韓国の大手免税店・現代免税店が、業界で初めて人工知能(AI)を活用した無人自販機「スマートセラー(Smart Seller)」を仁川国際空港店に導入し、試験運用を開始した。パスポートや航空券による本人確認が必要な免税品の購入を、AI技術で一台の機器に集約し、顧客の利便性向上を図る狙いだ。
導入された「スマートセラー」は、アーモンドなどの小型食品を対象にした自販機型販売機で、現在は韓国のパスポート保有者のみ利用可能となっている。単なる自販機ではなく、OCR(光学文字認識)、顔認証、IoT、システム統合(SI)などの先端技術を結集したAI端末だ。
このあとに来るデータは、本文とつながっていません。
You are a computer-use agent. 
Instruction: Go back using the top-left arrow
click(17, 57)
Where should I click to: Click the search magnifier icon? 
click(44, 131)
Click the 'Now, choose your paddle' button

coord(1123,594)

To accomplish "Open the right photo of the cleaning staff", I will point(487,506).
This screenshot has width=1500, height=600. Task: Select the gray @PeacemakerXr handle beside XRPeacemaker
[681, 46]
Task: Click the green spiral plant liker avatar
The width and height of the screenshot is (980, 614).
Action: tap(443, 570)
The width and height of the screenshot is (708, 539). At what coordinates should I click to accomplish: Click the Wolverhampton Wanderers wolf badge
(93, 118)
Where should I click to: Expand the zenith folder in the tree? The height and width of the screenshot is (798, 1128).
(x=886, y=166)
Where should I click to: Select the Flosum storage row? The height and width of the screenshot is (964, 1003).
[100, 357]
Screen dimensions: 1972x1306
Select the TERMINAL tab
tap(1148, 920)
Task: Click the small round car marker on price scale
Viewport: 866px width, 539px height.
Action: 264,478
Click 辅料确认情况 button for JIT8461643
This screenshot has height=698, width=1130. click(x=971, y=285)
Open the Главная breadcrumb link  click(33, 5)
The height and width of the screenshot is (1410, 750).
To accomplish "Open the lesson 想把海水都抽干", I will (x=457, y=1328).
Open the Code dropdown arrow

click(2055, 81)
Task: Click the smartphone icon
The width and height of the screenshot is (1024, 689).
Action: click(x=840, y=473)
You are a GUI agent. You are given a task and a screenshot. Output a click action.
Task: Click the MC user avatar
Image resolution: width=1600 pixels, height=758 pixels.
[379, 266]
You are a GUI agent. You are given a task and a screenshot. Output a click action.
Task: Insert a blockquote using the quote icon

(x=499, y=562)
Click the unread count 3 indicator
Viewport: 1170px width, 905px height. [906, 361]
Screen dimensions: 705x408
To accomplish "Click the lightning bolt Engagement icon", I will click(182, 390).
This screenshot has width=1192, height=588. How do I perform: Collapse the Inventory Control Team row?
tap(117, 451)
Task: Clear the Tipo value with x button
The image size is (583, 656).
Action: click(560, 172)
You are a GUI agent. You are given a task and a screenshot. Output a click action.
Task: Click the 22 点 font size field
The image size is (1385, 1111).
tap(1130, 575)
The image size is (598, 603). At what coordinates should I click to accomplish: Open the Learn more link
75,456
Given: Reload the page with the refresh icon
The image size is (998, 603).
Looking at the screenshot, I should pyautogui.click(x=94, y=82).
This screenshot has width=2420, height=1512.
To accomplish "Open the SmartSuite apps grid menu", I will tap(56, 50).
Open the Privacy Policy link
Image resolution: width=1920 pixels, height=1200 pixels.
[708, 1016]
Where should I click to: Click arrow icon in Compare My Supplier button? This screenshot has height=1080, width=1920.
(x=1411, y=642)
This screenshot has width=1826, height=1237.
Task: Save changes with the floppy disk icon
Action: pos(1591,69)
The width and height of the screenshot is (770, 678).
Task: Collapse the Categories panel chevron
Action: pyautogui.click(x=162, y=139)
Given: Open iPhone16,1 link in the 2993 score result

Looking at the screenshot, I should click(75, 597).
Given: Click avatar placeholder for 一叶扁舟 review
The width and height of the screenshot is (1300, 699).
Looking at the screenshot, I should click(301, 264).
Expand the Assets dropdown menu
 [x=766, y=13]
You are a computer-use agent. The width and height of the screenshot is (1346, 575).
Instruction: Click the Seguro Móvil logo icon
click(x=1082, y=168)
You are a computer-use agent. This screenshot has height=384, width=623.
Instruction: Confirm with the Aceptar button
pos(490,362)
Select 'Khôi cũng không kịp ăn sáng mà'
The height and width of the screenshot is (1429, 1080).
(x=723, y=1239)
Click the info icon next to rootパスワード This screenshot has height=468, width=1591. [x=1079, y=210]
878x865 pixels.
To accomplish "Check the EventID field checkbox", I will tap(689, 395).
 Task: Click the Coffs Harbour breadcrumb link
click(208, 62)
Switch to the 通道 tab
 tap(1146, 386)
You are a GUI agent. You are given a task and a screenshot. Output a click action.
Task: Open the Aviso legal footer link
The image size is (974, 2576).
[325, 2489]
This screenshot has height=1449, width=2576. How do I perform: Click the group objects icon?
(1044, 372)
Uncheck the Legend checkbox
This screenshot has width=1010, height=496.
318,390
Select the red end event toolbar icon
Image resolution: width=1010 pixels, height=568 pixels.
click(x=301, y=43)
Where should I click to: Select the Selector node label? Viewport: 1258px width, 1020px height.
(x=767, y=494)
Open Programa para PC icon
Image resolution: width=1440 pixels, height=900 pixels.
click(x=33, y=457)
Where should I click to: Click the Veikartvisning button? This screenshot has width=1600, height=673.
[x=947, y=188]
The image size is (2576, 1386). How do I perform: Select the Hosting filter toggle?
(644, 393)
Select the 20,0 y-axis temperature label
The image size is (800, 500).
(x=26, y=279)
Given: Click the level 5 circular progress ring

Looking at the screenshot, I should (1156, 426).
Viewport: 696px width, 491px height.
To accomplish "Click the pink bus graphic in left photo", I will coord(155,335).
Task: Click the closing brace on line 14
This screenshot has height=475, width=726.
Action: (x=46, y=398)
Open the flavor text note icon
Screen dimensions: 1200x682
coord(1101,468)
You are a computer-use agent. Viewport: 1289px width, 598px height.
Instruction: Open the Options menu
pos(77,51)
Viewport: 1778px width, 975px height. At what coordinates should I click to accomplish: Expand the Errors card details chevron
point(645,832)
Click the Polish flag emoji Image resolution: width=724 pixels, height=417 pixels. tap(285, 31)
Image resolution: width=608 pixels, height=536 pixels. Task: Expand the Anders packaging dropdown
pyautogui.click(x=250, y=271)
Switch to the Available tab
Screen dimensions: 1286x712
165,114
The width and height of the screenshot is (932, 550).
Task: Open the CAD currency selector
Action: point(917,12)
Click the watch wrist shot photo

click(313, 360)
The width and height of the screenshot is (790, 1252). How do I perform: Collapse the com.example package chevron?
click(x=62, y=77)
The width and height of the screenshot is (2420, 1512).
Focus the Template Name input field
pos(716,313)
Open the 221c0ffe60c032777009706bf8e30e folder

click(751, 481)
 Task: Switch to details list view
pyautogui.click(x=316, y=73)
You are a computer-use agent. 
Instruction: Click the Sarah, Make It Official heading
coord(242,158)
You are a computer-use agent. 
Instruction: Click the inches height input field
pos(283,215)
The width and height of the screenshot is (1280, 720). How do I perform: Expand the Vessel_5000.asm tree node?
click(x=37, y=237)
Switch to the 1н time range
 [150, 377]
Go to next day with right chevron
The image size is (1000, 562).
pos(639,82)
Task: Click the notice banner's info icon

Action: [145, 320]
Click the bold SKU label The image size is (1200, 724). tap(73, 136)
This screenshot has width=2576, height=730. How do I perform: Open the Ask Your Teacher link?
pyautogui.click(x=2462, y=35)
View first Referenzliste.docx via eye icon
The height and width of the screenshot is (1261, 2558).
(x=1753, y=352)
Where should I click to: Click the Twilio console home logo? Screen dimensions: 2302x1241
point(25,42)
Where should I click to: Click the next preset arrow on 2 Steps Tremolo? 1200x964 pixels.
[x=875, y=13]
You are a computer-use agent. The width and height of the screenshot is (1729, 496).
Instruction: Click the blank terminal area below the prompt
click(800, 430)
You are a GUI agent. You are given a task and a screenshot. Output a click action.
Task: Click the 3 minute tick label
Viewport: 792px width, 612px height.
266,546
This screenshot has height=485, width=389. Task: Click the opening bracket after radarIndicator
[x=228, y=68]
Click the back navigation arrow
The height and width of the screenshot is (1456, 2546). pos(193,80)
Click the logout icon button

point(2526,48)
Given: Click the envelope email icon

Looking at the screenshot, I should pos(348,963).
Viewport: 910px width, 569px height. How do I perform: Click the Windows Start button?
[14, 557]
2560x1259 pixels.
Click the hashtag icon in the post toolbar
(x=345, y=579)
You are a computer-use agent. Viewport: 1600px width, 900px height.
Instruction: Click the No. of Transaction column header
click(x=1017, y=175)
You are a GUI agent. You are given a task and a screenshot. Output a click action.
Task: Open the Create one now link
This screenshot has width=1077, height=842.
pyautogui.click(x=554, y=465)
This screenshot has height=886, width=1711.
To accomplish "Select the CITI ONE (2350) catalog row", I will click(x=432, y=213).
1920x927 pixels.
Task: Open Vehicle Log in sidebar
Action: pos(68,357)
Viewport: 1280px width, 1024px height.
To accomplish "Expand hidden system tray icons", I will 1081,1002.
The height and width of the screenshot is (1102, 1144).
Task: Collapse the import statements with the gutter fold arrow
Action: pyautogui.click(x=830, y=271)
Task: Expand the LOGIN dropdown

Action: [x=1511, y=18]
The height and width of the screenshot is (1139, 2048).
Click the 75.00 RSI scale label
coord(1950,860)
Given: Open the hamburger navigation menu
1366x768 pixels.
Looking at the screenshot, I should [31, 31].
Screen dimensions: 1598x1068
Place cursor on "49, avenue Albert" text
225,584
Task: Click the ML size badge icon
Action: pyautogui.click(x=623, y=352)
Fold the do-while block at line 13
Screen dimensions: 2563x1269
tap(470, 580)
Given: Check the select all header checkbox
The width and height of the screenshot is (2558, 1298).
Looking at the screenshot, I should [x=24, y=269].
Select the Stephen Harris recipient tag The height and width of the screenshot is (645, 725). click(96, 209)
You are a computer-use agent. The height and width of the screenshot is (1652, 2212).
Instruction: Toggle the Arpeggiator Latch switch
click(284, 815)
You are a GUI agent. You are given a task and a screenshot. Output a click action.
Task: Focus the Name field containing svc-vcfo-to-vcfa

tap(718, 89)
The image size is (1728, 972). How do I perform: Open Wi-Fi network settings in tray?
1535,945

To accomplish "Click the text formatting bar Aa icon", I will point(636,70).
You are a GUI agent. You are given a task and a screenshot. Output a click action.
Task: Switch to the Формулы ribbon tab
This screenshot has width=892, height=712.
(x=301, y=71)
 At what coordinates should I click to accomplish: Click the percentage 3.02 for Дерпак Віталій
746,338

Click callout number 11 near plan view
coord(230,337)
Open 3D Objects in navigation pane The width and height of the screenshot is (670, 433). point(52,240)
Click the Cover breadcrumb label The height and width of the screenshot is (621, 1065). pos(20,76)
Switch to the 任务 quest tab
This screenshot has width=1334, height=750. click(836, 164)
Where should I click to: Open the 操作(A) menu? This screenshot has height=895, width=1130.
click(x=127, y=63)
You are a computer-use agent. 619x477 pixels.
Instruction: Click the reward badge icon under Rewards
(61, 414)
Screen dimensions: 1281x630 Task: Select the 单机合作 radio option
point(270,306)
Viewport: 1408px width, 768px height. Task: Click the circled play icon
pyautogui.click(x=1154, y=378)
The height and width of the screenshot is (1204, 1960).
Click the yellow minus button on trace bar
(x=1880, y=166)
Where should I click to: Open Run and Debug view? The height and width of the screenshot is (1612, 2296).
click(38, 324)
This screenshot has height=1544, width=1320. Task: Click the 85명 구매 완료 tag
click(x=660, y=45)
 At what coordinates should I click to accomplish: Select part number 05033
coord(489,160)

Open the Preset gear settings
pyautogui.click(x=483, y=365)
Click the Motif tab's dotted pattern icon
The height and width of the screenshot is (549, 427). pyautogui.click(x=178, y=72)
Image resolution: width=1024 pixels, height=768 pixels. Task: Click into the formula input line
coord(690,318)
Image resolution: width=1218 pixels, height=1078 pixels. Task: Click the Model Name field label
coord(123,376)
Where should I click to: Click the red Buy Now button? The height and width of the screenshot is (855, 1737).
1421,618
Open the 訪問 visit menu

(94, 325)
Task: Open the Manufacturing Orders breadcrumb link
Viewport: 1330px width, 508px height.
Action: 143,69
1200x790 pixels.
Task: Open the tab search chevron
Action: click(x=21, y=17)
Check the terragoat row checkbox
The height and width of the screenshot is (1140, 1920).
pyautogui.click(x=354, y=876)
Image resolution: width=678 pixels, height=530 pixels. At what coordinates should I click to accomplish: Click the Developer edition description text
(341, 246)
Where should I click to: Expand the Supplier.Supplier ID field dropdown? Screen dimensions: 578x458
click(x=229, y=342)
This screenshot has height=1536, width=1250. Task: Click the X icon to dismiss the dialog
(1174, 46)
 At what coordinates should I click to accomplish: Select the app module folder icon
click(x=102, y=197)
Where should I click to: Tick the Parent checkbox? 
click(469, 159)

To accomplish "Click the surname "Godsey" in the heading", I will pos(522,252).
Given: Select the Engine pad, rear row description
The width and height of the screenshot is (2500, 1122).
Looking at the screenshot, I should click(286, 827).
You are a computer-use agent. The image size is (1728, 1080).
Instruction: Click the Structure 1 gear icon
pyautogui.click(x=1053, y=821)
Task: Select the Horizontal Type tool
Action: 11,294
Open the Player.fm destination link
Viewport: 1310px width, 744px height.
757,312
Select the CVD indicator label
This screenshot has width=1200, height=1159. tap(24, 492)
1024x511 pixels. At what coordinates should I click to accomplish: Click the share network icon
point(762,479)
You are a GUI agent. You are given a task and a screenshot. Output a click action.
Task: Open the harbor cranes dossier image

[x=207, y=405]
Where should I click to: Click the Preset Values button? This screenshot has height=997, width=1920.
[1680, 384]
利用者は商品を選んだ後、パスポートをスキャンし、設置されたカメラで顔認証をする。さらに航空券の確認とクレジットカード決済を経て購入が完了する仕組みだ。しわや折れのあるパスポートでも正確に情報を読み取る高度なAI認識機能が採用されている。
通常、免税品を購入するには係員にパスポートと搭乗情報を提示して本人確認を受ける必要があるが、この手続きがすべて自動化されることで、特に出国直前の混雑時に待ち時間が大幅に削減されると評価されている。
免税業界ではこうした動きが「単なる売り上げ拡大策ではなく、市場変化への戦略的対応」と捉えられている。近年、旅行者の消費スタイルが変化し、免税店から市中のロードショップに流れる傾向が強まっており、価格だけでなく「利便性」が重要な要素となっている。